En 2016, le maire de Rome lançait un appel aux entreprises pour les exhorter à sauver le patrimoine de la capitale transalpine. À l’inauguration de la seconde phase de travaux du Colisée en juin, le ministre des Biens culturels, Dario Franceschini, réitérait la supplique et appelait à une plus grande implication des entreprises italiennes en faveur du patrimoine national. Pensez-vous que le secteur privé italien ne soit pas assez sensible ou sensibilisé au mécénat ? L’appel du ministre est juste et j’espère qu’il rencontrera la plus grande attention. Concernant le rapprochement entre secteurs public et privé, ce ministre est très ouvert au dialogue et a montré sa volonté d’alléger la bureaucratie à laquelle on est confronté dans ce type d’opération. Sa loi « Art Bonus » – promulguée en 2014 par l’actuel ministre Dario Franceschini, ndlr – a été un bon signal pour stimuler les acteurs de l’industrie italienne, et prouve sa volonté de dialogue. Nous ne voulons pas être un exemple arrogant pointant du doigt ceux qui ne s’engagent pas. Nous voulons seulement faire les choses. Dans notre monde, les affaires concentrent l’attention de toutes les entreprises. Mais quand les affaires fonctionnent, il est nécessaire de se tourner vers d’autres choses, de faire des choses intéressantes pour la société. Que vous a appris ce mécénat ? J’ai compris, au fil de ces années, que le partenariat entre secteurs public et privé n’était pas une utopie. Nous avons rencontré à maintes reprises des personnes de grande qualité au ministère, dans les grandes administrations et au Colisée. Tous partagent un puissant sentiment d’appartenance à l’Italie, comme nous. C’est ce qui me fait dire que l’alliance entre public et privé est quelque chose de vraiment concret. Le bien-être d’un pays dépend de tout un chacun. Il se prépare ensemble.
Pensez-vous que ce dialogue entre entreprises et patrimoine soit plus difficile en Italie que de l’autre côté des Alpes, en France ? La culture française est peut-être – enfin, sûrement – plus agile et préparée à créer des rapports entre les entreprises et le monde culturel. Mais je pense aussi qu’en Italie, cette logique nous irriguera prochainement car c’est, selon moi, l’intuition de notre ministère de la Culture.
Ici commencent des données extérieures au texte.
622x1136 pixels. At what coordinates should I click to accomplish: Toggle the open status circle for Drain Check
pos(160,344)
Comment se porte le patrimoine italien après dix-huit mois de pandémie et de circulation touristique très perturbée ? Le patrimoine italien a assez bien supporté la crise. C’est le fruit des choix judicieux opérés par les Surintendances – tutelles territoriales pour la gestion du patrimoine public italien, ndlr –, soutenues par le ministère de ne pas abandonner ce secteur, mais au contraire d’en accélérer les rénovations. Le patrimoine n’est pas une charge mais bien une opportunité pour notre pays.
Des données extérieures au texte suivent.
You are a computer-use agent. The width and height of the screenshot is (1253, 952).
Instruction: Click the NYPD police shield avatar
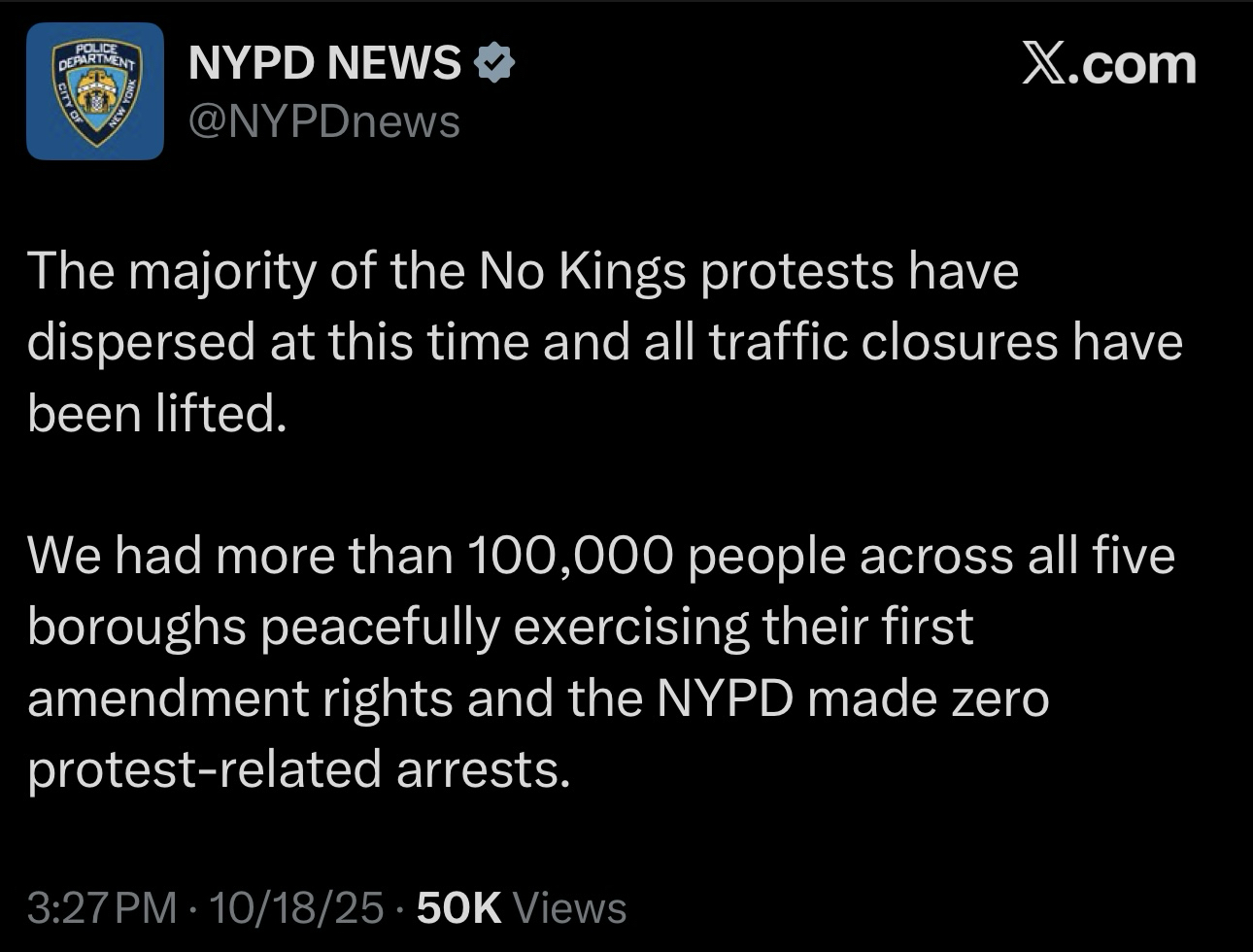pos(95,91)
Alors que ce soutien au Colisée se termine, avez-vous d’autres projets de mécénat dans le champ culturel ? Souhaitez-vous poursuivre cet axe dans la politique de mécénat de Tod’s ? Notre objectif n’est pas de normaliser ou automatiser notre soutien aux monuments. Il faut avant tout être fidèle à la philosophie de l’entreprise et ne pas s’enfermer dans un axe ou un autre. Mais après cette longue relation avec le ministère, il est évident qu’un lien s’est créé et que le dialogue est donc toujours ouvert entre Tod’s et la culture. Sans aucun doute, nous répondrons présents quand ce chantier sera définitivement achevé. Quand cela sera nécessaire, nous nous réengagerons. Peut-être irons-nous davantage sur des projets dans des villes plus petites, le patrimoine est partout en Italie.